▶ _Stated task_
Please carry the passage on Media Studies further from where it stops, writing the section that follows its last heading.

▶ _Extract provided_

** Start **

Advertising is also considered a medium, as it is a separate channel of communication of messages within other broadcast, print and online media.

What is Media Studies?

Media Studies is the analysis of the images, sounds and text we experience via the media, and the effects these images, sounds and text have on us, the audience. It involves looking closely at individual media texts (such as movies, YouTube channels, TV shows, mobile phone games, pop songs etc) and applying some of the following ideas:

As well as essays, research, and reports, Media Studies also involves practical work, where you learn the techniques involved for the production of your own media text. Students produce music videos, phone apps, TV commercials, magazine advertisements, computer animation, photo-essays and documentary videos. Media is a 'learn by doing' subject, and you compare your own experiences with what the 'professionals' go through.

Media Studies can be taken as a GCSE, AS or A-level course and many students go on to study it at university. Success in this subject comes from a combination of creativity and understanding. It is a unique fusion of practical and theoretical learning, which, although it can be hard work and very time consuming, is always rewarding. It's also a lot of fun – what other subject deals with your favourite movies, popstars and TV shows?

Why Is It Important?

** End **

▶ _Recorded information_

** Start **

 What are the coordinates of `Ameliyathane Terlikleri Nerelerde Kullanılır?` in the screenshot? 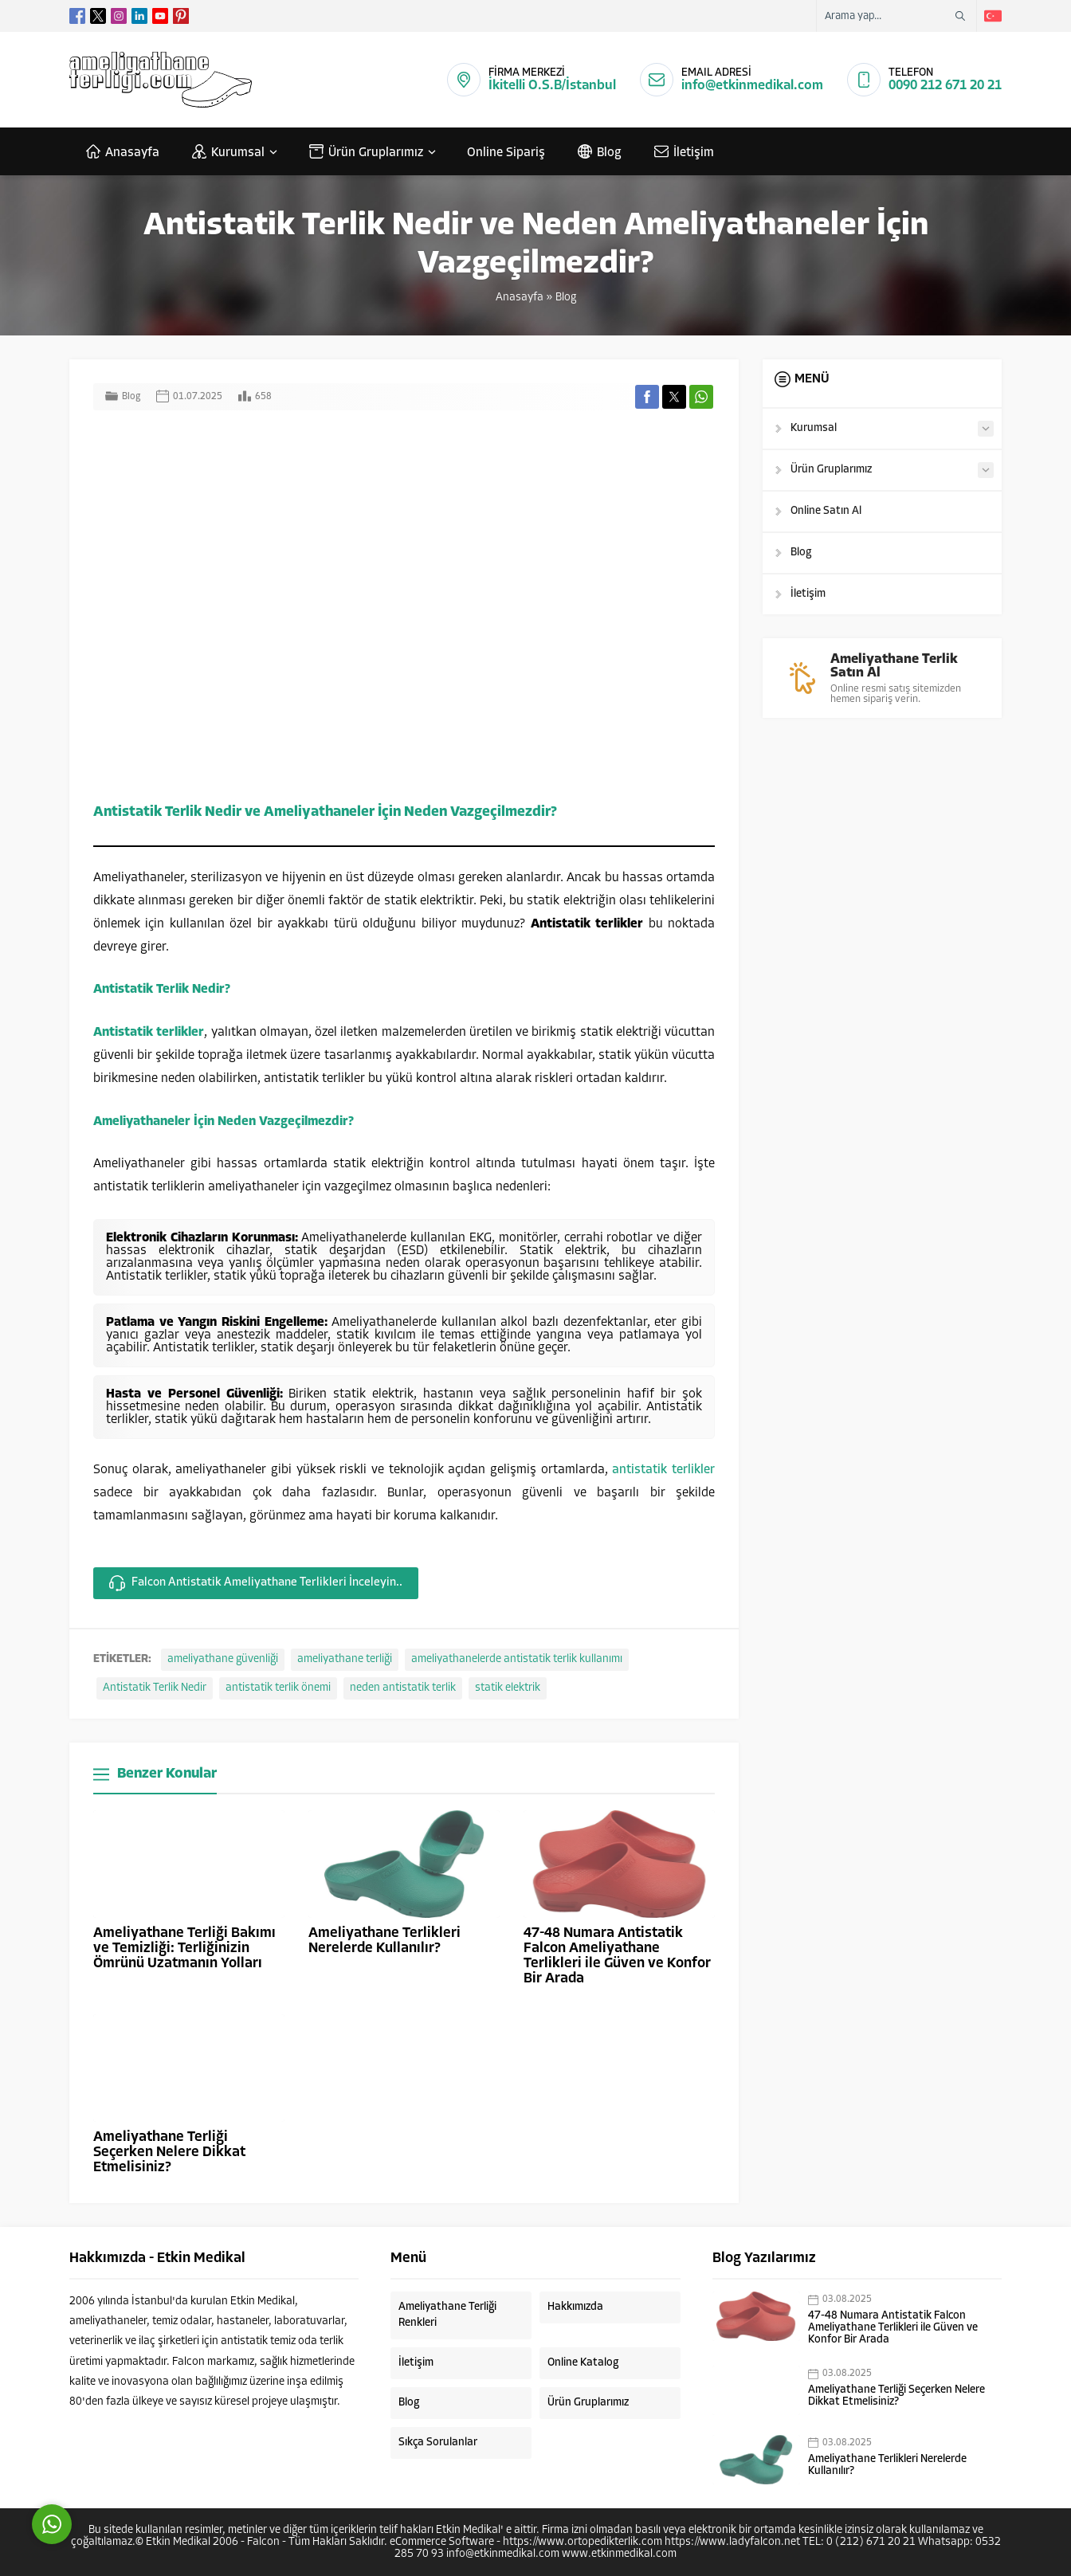 It's located at (384, 1941).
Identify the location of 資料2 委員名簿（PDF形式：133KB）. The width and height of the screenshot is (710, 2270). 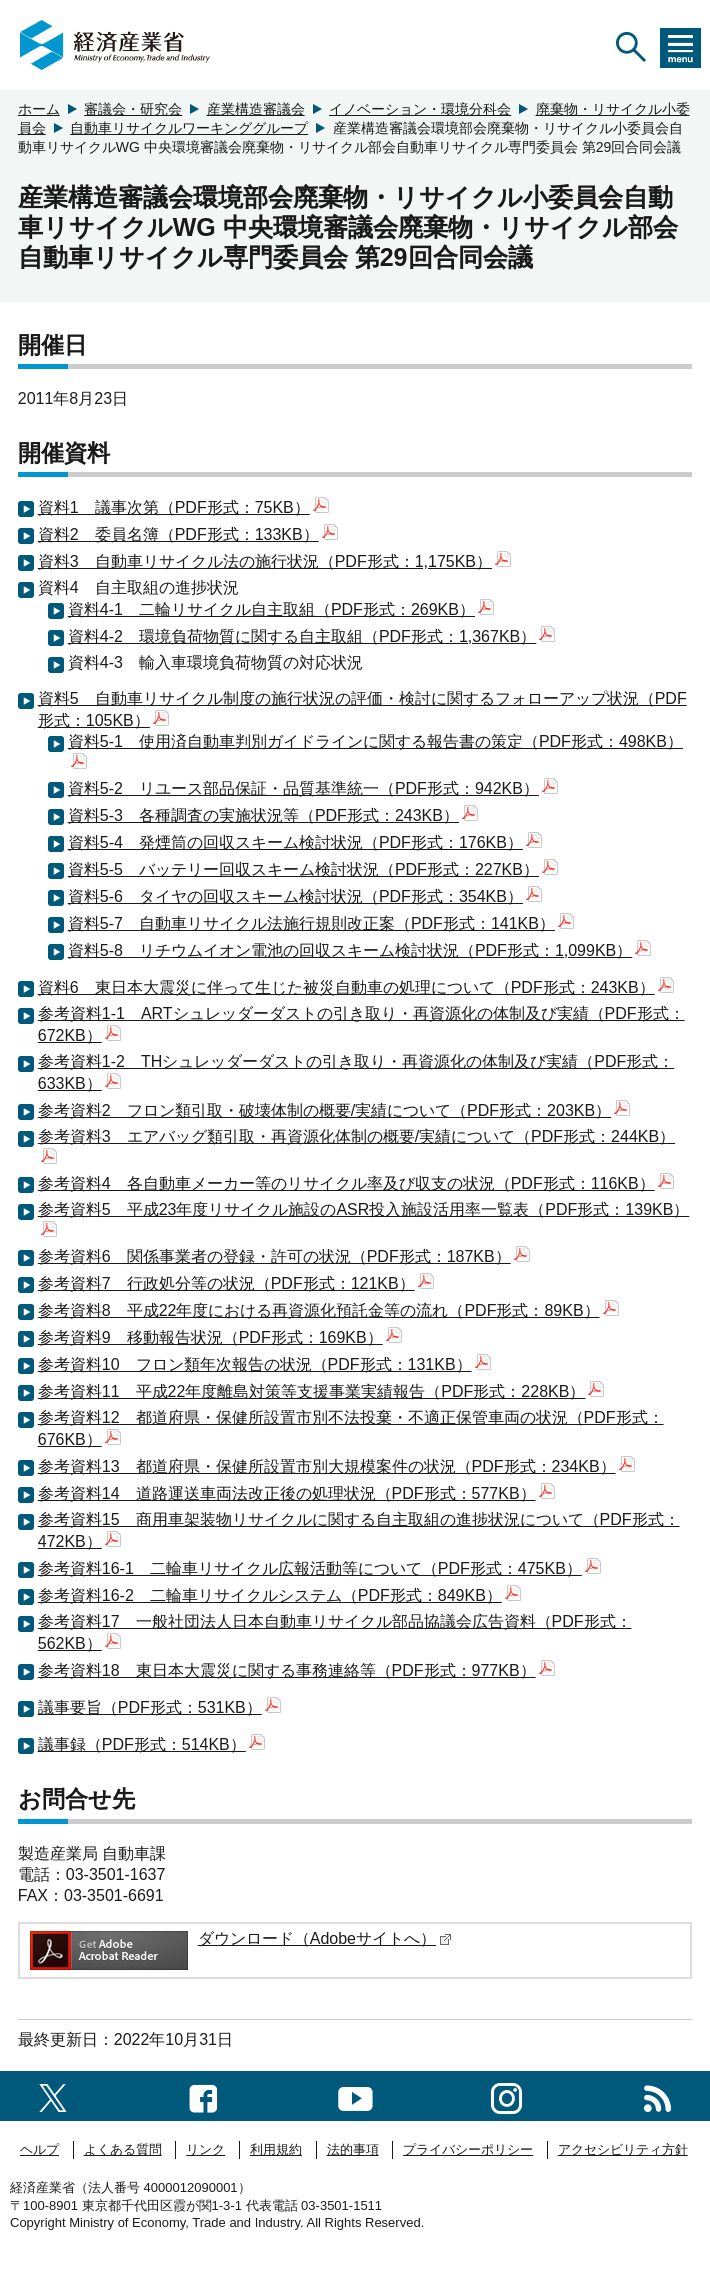
(188, 534).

** End **

▶ _Final result_
As we progress into the 21st century, communications are becoming faster and faster and faster. Think of the millions of different media images you are bombarded with every day. It is as important now to be able to read and make sense of those images, as it has been to be able to read ordinary text. If you do not know how to read the messages coming at you from TV, the Internet, your smart phone, advertising etc, then you may become very lost and misled in the 21st century. You also need to have a good idea of how those messages are made, and who is making them, so that you may quickly become aware if someone (or some corporation!) is trying to manipulate your thoughts and feelings.

Media Studies is also about appreciating the skill and creativity which goes into the production of media texts. Just as analysing the different techniques used in the creation of a poem or novel helps you appreciate the talent of the writer, so does learning about media techniques help you appreciate the skill with words and pictures that the creators of a media text have to possess.

Media Studies also deals with the very latest ideas - which is why you need a website to help you study it, rather than relying on textbooks that get out of date very quickly. Although you do need to have some understanding of the history of media (particularly how new technological developments have changed things), the focus of your studies is what is happening right now, buzzing round the airwaves of the globe.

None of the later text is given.